*OBJETIVO DO EXERCÍCIO*
Transcreva sem alterações a listagem, começando na primeira linha e terminando após a linha que contém "click(492, 329)", incluindo-a.

Linhas sobre onde ficam os alvos:
────
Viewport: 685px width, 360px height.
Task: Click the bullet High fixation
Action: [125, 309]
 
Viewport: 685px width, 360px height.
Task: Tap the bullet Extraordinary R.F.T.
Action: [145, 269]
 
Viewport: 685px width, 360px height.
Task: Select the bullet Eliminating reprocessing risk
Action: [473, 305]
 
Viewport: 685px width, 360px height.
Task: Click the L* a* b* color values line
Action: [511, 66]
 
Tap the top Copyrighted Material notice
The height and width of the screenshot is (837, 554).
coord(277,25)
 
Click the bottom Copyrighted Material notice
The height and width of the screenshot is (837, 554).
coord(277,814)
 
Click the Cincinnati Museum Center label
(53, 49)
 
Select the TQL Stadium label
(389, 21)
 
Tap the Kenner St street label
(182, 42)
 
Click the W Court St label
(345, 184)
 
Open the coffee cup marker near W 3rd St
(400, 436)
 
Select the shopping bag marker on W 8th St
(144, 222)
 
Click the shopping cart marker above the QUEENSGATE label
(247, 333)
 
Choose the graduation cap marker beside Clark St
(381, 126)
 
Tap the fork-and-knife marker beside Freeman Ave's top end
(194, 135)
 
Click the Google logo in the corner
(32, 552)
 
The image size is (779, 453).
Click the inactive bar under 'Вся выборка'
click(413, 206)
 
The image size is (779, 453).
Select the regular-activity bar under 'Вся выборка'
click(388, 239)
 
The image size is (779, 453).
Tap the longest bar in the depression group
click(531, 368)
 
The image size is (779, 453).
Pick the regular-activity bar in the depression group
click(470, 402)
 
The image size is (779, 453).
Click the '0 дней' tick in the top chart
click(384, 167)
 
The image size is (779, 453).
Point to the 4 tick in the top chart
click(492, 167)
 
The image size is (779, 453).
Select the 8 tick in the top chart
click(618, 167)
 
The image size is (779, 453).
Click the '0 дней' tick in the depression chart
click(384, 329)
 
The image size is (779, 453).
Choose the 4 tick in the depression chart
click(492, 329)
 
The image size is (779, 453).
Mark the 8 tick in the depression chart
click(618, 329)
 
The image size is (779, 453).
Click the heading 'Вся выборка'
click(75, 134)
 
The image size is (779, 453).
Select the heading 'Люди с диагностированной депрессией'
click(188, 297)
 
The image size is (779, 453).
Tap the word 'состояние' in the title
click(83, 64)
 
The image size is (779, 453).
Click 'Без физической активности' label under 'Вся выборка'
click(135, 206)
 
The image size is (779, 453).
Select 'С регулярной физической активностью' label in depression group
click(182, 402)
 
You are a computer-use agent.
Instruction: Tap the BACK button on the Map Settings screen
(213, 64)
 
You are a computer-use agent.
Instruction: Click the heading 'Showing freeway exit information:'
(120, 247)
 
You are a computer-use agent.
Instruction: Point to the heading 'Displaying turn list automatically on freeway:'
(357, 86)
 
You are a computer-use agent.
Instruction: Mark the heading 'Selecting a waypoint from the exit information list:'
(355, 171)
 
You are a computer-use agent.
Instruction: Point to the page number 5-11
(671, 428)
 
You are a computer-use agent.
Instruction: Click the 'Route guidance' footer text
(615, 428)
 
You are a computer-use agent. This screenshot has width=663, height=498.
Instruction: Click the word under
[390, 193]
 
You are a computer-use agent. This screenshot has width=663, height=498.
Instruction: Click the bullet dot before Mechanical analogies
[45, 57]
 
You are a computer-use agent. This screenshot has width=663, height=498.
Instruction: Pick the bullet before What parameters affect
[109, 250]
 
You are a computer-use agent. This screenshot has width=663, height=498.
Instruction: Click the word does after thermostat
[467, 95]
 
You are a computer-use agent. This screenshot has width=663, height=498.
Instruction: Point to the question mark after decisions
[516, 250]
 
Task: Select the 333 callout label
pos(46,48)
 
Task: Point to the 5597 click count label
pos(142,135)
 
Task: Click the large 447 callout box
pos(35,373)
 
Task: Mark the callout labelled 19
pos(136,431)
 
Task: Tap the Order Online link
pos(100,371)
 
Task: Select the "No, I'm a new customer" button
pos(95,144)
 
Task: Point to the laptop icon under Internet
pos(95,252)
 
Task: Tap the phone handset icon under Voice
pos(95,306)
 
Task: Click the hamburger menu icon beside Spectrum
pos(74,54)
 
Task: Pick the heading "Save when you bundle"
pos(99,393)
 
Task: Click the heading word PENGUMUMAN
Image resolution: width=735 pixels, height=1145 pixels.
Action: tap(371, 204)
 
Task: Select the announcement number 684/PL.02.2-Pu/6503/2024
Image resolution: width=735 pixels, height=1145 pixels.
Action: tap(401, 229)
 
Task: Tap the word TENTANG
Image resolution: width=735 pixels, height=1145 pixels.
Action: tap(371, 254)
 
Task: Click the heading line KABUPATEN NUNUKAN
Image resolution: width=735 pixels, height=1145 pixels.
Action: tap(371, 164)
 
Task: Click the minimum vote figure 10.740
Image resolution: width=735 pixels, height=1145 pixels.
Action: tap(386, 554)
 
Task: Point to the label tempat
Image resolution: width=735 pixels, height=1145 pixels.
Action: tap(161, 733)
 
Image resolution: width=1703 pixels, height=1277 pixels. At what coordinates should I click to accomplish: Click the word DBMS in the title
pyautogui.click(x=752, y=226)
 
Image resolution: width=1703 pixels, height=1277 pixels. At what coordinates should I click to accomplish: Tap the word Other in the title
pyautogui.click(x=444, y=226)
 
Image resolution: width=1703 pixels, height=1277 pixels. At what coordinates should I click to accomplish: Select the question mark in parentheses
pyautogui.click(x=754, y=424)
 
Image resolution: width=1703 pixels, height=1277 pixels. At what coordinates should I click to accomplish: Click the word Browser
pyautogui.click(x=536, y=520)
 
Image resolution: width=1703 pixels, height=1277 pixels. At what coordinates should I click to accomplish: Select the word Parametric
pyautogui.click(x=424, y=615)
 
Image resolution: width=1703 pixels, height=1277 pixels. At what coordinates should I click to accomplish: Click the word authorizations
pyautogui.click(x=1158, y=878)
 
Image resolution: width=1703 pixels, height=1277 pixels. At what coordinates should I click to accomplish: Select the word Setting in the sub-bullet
────
*RESPOSTA FINAL*
Viewport: 685px width, 360px height.
Task: Click the bullet High fixation
Action: [125, 309]
 
Viewport: 685px width, 360px height.
Task: Tap the bullet Extraordinary R.F.T.
Action: [145, 269]
 
Viewport: 685px width, 360px height.
Task: Select the bullet Eliminating reprocessing risk
Action: [473, 305]
 
Viewport: 685px width, 360px height.
Task: Click the L* a* b* color values line
Action: [511, 66]
 
Tap the top Copyrighted Material notice
The height and width of the screenshot is (837, 554).
coord(277,25)
 
Click the bottom Copyrighted Material notice
The height and width of the screenshot is (837, 554).
coord(277,814)
 
Click the Cincinnati Museum Center label
(53, 49)
 
Select the TQL Stadium label
(389, 21)
 
Tap the Kenner St street label
(182, 42)
 
Click the W Court St label
(345, 184)
 
Open the coffee cup marker near W 3rd St
(400, 436)
 
Select the shopping bag marker on W 8th St
(144, 222)
 
Click the shopping cart marker above the QUEENSGATE label
(247, 333)
 
Choose the graduation cap marker beside Clark St
(381, 126)
 
Tap the fork-and-knife marker beside Freeman Ave's top end
(194, 135)
 
Click the Google logo in the corner
(32, 552)
 
The image size is (779, 453).
Click the inactive bar under 'Вся выборка'
click(413, 206)
 
The image size is (779, 453).
Select the regular-activity bar under 'Вся выборка'
click(388, 239)
 
The image size is (779, 453).
Tap the longest bar in the depression group
click(531, 368)
 
The image size is (779, 453).
Pick the regular-activity bar in the depression group
click(470, 402)
 
The image size is (779, 453).
Click the '0 дней' tick in the top chart
click(384, 167)
 
The image size is (779, 453).
Point to the 4 tick in the top chart
click(492, 167)
 
The image size is (779, 453).
Select the 8 tick in the top chart
click(618, 167)
 
The image size is (779, 453).
Click the '0 дней' tick in the depression chart
click(384, 329)
 
The image size is (779, 453).
Choose the 4 tick in the depression chart
click(492, 329)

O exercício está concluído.